In the wake of the great success of The Lodger: A Story Of The London Fog Alfred Hitchcock was considered to be England’s finest filmmaker. While that particular film channeled the young directors taste for the macabre, and a curiosity for the grim that would perhaps be the great inspiration on the wider Hitchcock filmography, his follow-up would cite a very different aspect of the man’s interests. The subject matter at the heart of The Ring is endemic of his youth, a period during which the young Hitchcock was a keen visitor to the entertainments of an early-20th Century London, of which the theatre, the music halls and of course the cinema formed a part of. As did the boxing, the sport around which this film revolves.

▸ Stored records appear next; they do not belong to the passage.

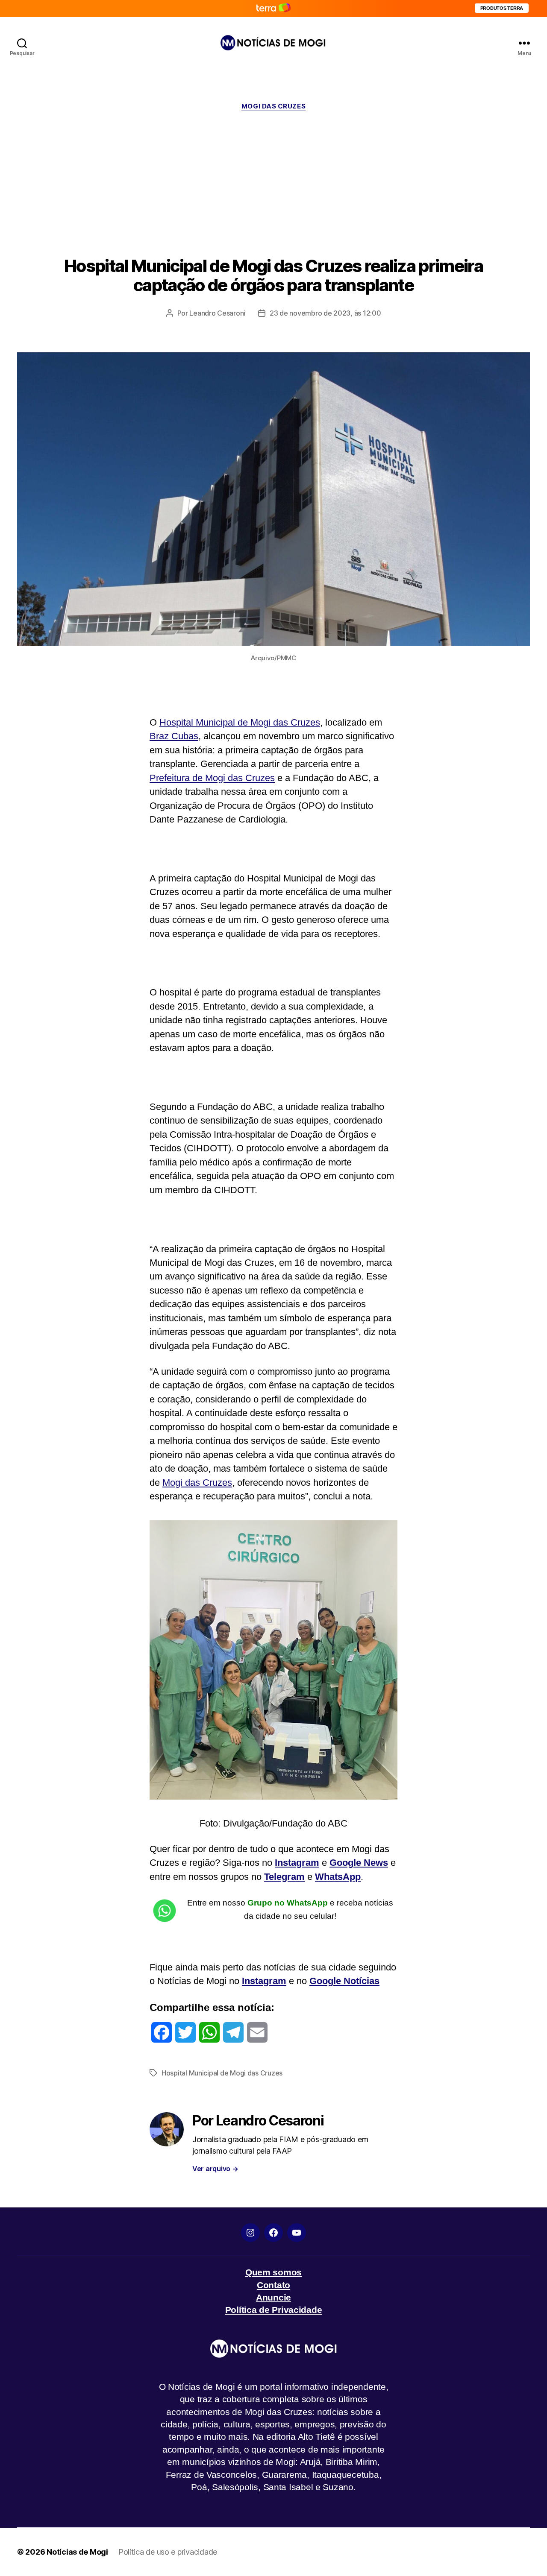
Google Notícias (344, 1981)
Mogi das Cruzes (197, 1482)
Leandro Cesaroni (217, 313)
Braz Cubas (174, 736)
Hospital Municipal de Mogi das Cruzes (239, 722)
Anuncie (273, 2297)
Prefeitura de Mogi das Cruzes (212, 778)
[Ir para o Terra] (273, 8)
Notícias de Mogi (77, 2551)
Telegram (284, 1876)
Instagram (297, 1862)
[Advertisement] (273, 183)
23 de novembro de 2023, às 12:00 (325, 313)
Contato (273, 2285)
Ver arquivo (215, 2168)
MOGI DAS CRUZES (273, 106)
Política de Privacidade (273, 2310)
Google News (358, 1862)
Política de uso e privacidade (167, 2551)
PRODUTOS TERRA (501, 8)
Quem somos (273, 2272)
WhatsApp (338, 1876)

The Ring is perhaps the most expressionist work of the directors career, and the one film informed more than any other by his time in Germany in the 1920’s, during which the director worked on projects co-produced at both Ufa and Emelka. Extreme close-ups and montage layer the story, with subject matching cuts drawing witty and subtextual asides throughout (see the early mouth-to-mouth cut at the fairground for example).

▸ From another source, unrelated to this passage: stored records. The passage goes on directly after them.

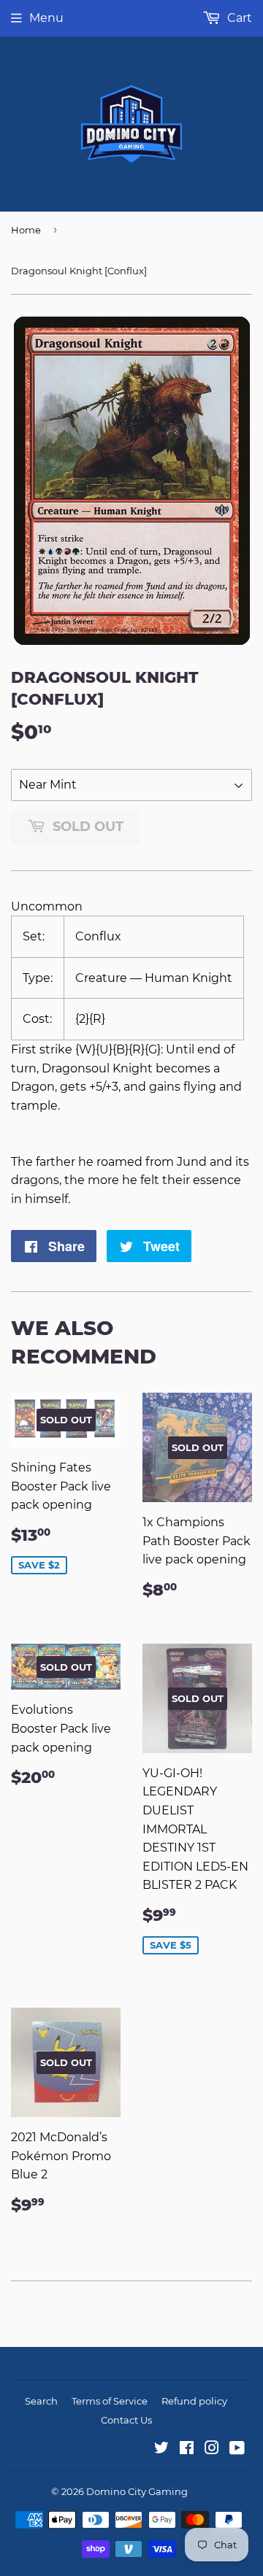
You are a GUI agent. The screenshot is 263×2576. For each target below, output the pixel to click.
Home (26, 230)
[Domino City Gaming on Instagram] (212, 2449)
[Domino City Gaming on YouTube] (237, 2449)
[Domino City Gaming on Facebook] (186, 2449)
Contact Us (126, 2420)
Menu (46, 18)
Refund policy (194, 2401)
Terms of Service (110, 2401)
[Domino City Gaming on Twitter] (161, 2449)
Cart (238, 18)
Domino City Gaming (137, 2491)
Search (41, 2401)
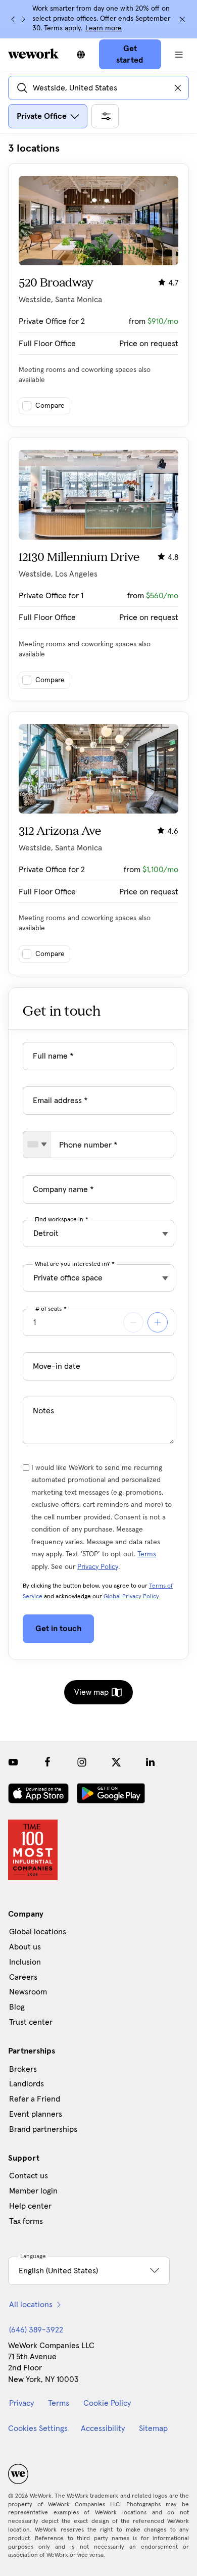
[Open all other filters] (105, 116)
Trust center (31, 2022)
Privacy (21, 2403)
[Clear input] (178, 88)
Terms (146, 1554)
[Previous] (13, 19)
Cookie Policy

In the trial fight section of the film imagery of the fight is overlaid and merged with multiple shots of the female love interest, in scenes that recall the finest montage sequences of the German cinema at the time (think The Last Laugh, Dr. Mabuse: The Gambler), while elsewhere stretching and blurring convey the drunken state of one particular character. It’s also worth noting that it was upon his return to London from Berlin that Hitchcock was newly re-energised as a film lover, thanks largely to influence of The Film Society Of London, a group that formed in his absence in 1925. Here Hitch discovered the Soviet works of Eisenstein and Pudovkin, and learned of the great power of the edit. Order and arrangement, and the theory of Kuleshov became the preeminent creative note for the duration of the directors career. In spite of the clear German and Russian influences to the film also has a very American feel to it, especially for a flagship production of the British film industry. There was a trend through much of Hitchcock’s early directorial outings to fit the American aesthetic, not only because of the obvious want to appeal to the US market, but also because of the manner in which other worldwide markets (including the UK) desired works in an American vein. In a way this says much of what needs to be said about the relationship between British audiences and cinema in the period following the first World War.

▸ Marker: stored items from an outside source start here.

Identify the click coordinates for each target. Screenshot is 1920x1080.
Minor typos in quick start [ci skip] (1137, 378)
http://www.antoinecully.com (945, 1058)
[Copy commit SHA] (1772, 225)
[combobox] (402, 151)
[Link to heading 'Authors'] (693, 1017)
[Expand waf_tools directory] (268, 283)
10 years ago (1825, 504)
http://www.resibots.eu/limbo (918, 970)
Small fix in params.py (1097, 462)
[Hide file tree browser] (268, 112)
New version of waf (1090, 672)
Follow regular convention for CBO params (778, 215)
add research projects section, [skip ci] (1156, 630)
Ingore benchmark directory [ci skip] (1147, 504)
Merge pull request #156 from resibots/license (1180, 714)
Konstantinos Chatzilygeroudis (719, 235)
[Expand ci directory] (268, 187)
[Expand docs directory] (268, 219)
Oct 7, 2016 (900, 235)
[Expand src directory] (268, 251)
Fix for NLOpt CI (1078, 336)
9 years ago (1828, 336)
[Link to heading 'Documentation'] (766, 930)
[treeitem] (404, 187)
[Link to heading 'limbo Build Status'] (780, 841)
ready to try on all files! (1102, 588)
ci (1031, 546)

While the title of The Ring might stream directly from the base in which a boxing match takes place in, metaphoric notions of “rings” can be felt throughout the picture. The core reference point would be the marriage to which the films plotline runs concurrent (the wedding ring being the key symbol). While the love triangle would become a key definer of Hitchcock’s later work, its here that the subject is raised for the first time (with the third party declaring his intentions via a circular bangle, another “ring”-like object). The “ring” appears as a visual motif throughout too, from the opening fair ground shots of a ride spinning via the familiar image of tickets being reeled from a spool.

As with the vast majority of Hitchcock’s oeuvre there’s a rich comedic wit present throughout, with the gags punctuating the serious matter. A literal prat fall breaks the tension of the films opening scenario, while a wedding party by way of carnival freak-show illustrates what is actually a fairly grim scenario (a woman coerced in to marriage against her complete wishes) There’s a specific shot in the latter scene in which the viewer is privy to the reaction of the priest overseeing the ceremony, and while only a few frames long and the slightest of incidents it remains memorable and noteworthy.

One of the films most notable technical flairs (and rather obvious when one considers Hitchcock’s past) is the manner in which inter-titles are used. They shift and develop according to the scenario presented, so, for example, a more formal font is used to portray a higher class of scenario being presented in certain scenes. Hitchcock made his start in cinema as a scenarist, so for such an area to remain a keen focus doesn’t surprise. Similar is the heavily visual manner in which other aspects of the film are presented. The section of the film portraying the rise up the ranks of ‘One-Round’ Jack Sander, in which a series of bout posters are used to indicate his success is endemic of the filmmakers influences at the time: Hitchcock was working in Germany at the time that F.W. Murnau was producing The Last Laugh, which is considered to be the pre-eminent visual feast of the silent era. It was seen as an almost primitive behaviour for a filmmaker to overly rely upon inter titles to convey a scenario.

In keeping with the nature of the film it is perhaps appropriate that the actual sport that The Ring revolves around has yet to be mentioned in this essay, due to the fact that it’s actually sometime before we see the protagonist’s actually engaged in any kind of boxing, and even then it’s from the perspective of the outside looking in. It’s a guarded view, and from that of the love interest of both men. The emotional key brings the camera back to her prior to the third member of the love triangle making his bow. Similarly guarded is the identity of the surprise winner of the opening bout too, with the reveal being both dramatic and humorous.

Somewhat forgotten by the masses, yet unfairly so, The Ring remains a superior example of the master of suspense’s early period.